» Tarea del ejercicio 1: Reproduce sin cambios estas líneas del listado: empieza en la línea que contiene "Task: Choose the" y detente después de la que contiene "Action: (146, 251)".

Igualmente está la escalera que conducía al que fuera dormitorio de Antenor, hoy sostenido con una enorme viga. En el permanecen también los sueños, esperanzas, alegrías y tristeza de un pequeño que, con el tiempo, se convertiría en un gran hombre de letras, considerado Hijo Predilecto de su natal Sicaya, distrito ubicado en la provincia de Huancayo, capital del departamento de Junín.

La llegada de Antenor al hogar de los esposos Carlos Agustín Samaniego Maraví y Felicia Samaniego Cangalaya fue todo un acontecimiento familiar, pues no sólo era el primogénito, sino que además era varón, lo cual representaba una bendición, un buen augurio. Luego de él vendrían Celia, Hilda y Mery.

La educación del pequeño recayó principalmente en su madre, una mujer de empuje, muy trabajadora y rígida, de quien heredó su espiritualidad y amor a Dios. Su padre era policía y como tal solía ausentarse con frecuencia del hogar, por lo que la responsabilidad del cuidado de los hijos era de la esposa. Dicen que Antenor, desde muy niño fue incansable para la travesura. Su máximo sueño era volar como las aves. Un día, incluso, se hizo un par de alas de papel y se lanzó del techo de su casa. Por fortuna, su hermana Celia salió en su auxilio, colocando paja para amortiguar la caída.

En su novela «Lobos y no corderos», basada en su niñez y adolescencia, Antenor Samaniego narra que una vez encontró entre los cachivaches de su abuelo un libro amarillento, donde descubre a los ángeles. El llegó a creer que en verdad existían, y los buscaba entre las nubes, en las copas de los árboles, en los techos, en los cables de luz. Se obsesiona de tal manera con ellos que piensa que tal vez él también fue un ángel, pues tenía dos huesos sobresalientes en la espalda que podrían crecer más y convertirse en alas. Pasó muchos días y noches haciendo ejercicios para fortalecer sus piernas y poder impulsarse, moviendo los brazos en círculo, comiendo más de la cuenta para desarrollar sus alas, pero nada, hasta que un día, su madre descubre su tristeza y para tranquilizarlo le cuenta que los hombres originalmente tuvieron alas, pero que tentados por el demonio las perdieron. A partir de entonces se la pasó maldiciendo a los primeros padres, a Adán y Eva, por «imbéciles y traidores».

«Desde chiquito era juguetón y mandón, pero también muy trabajador. Tendría apenas doce años cuando se las ingeniaba para llevarnos a la chacra, donde teníamos maíz, habas, papas. Salíamos muy temprano. A veces le ayudábamos a separar los choclos, limpiar la mala hierba, las papas. Otras, nos obligaba a quedarnos en la choza cuidando la cosecha, mientras iba a traer los burros o bueyes para el arado. Nos decía que por ahí andaba una cabeza voladora y que si salíamos nos iba a llevar por desobedientes. Yo hacía un huequito entre la paja para mirar. Siempre nos metía miedo con sus cuentos. Yo hasta soñaba con el chipikuy, que repetía era un hombre que mataba a los niños. Me asustaba tanto que no quería ni ir al puquio por agua, pues en esas épocas no había agua potable. Mi hermano tenía una imaginación extraordinaria», refiere Hilda.

» Tarea del ejercicio 2: Prolonga el texto sobre la infancia de Antenor Samaniego a partir de su última oración.

(Elementos del conjunto de datos)
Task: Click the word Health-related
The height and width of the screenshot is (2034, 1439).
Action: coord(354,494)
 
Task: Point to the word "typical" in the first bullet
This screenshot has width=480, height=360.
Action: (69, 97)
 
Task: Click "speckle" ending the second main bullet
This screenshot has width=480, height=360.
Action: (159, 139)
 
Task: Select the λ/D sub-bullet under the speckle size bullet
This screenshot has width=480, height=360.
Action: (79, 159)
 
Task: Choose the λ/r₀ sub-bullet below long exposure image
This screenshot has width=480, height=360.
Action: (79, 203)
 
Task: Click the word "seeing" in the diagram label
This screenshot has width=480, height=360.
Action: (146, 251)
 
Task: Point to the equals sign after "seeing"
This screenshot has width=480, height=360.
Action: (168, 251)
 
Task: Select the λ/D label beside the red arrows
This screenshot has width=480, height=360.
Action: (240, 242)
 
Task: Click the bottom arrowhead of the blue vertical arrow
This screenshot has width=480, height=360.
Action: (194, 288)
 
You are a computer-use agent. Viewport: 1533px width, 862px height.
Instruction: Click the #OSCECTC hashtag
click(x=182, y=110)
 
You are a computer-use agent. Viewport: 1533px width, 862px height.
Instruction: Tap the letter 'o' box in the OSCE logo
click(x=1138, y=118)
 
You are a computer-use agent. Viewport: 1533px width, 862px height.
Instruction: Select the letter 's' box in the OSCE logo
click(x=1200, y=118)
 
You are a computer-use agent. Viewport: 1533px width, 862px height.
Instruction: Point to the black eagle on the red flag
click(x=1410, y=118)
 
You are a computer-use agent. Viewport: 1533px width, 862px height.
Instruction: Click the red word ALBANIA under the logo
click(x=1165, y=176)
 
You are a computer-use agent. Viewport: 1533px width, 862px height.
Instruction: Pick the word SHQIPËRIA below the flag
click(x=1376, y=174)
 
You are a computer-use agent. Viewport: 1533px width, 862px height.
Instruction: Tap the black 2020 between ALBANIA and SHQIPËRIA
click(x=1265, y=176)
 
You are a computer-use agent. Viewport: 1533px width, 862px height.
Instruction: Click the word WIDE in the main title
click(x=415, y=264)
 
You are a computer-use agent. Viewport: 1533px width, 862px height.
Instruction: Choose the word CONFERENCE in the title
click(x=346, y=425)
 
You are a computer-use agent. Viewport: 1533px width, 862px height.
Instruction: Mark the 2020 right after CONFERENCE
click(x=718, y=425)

» Respuesta correcta 1:
Task: Choose the λ/r₀ sub-bullet below long exposure image
This screenshot has width=480, height=360.
Action: (79, 203)
 
Task: Click the word "seeing" in the diagram label
This screenshot has width=480, height=360.
Action: (146, 251)

» Respuesta correcta 2:
 Las primeras letras y juegos de infancia como el trompo, volar cometas, competencia de canicas, las aprendió Antenor en el colegio estatal Enrique Rosado de Sicaya, donde culmina la primaria. Su madre era la encargada de revisarle las tareas y siempre le repetía que debía estudiar mucho para llegar a ser alguien importante. Ya desde entonces era un buen alumno. Sobresalía por su extraordinaria memoria, así como por su capacidad de descripción. Con orgullo solía repetir que él descendía del héroe sicaíno Vicente Samaniego Vivas, quien junto con Enrique Rosado Zárate y Tomás Gutarra, es fusilado por el ejército chileno, en la Plaza Huamanmarca de Huancayo, el 22 de abril de 1882.

Además de los estudios y trabajar en los campos, Antenor tenía la obligación de sacar a pastar a los carneros, actividad que le permitía solazarse con la naturaleza, aspirar el perfume de las flores, distinguir las especies de aves, insectos. Era la oportunidad esperada para lanzarse a la aventura, escudriñar grutas, acequias, montar a caballo, tirarse sobre la paja para ver deslizarse las nubes y soñar con personajes imaginarios o en volar como los pájaros.

En «Lobos y no corderos», con un gran sentido del humor, recuerda una rutina que marcó algunos de sus días. «Por la tarde a bañarse en los claros remansos del Mantaro, pescar renacuajos en las acequias, meterse en los maizales y mascar huiros hasta el hartazgo, treparse a los árboles de guindo y ahitarse de los jugosos frutillos y acabar con la boca empurpurada y salir de noche al corral, víctima de incontenibles diarreas».

Su familia era muy católica. Tanto su madre como abuela le obligaban a ir a misa los domingos, -lo cual no le gustaba mucho- a los novenarios, acompañar en las procesiones con un cirio en la mano, danzar en las Pascuas convertido en gasnápito huamanguino, rezar el Ave María y Padrenuestros donde les sorprendía el Angelus.
Ya entonces escribía poesía. Amante del dulce y las golosinas, a escondidas ingresaba a la tienda donde su mamá guardaba los sacos de azúcar. Para no ser descubierto, compartía el botín con sus hermanas y guardaba parte de las bolsas de papel, donde hacía sus apuntes, escribía lo que le venía a la mente. Tal vez fue en esos momentos de inspiración que comenzó a dar vida a este poema dedicado a su terruño:

«Todas las mañanas, cual un pajarillo,
salta mi alma al campo,
se abre y se renueva:
recoge el aroma fresco de la gleba, del cielo el color,del témpano el brillo».

 O este otro que lleva el nombre de Sicaya:


«Como su sol, ninguno; como su cielo, nada.Yo supe allí del goce de ser libre y ser dueño de idilios como aromas de lluvia y de majada.Si pasas caminante,por el valle de que hablo, hártate de mirar el paisaje y que el sueño te dé un manto de estrellas al pie de algún establo».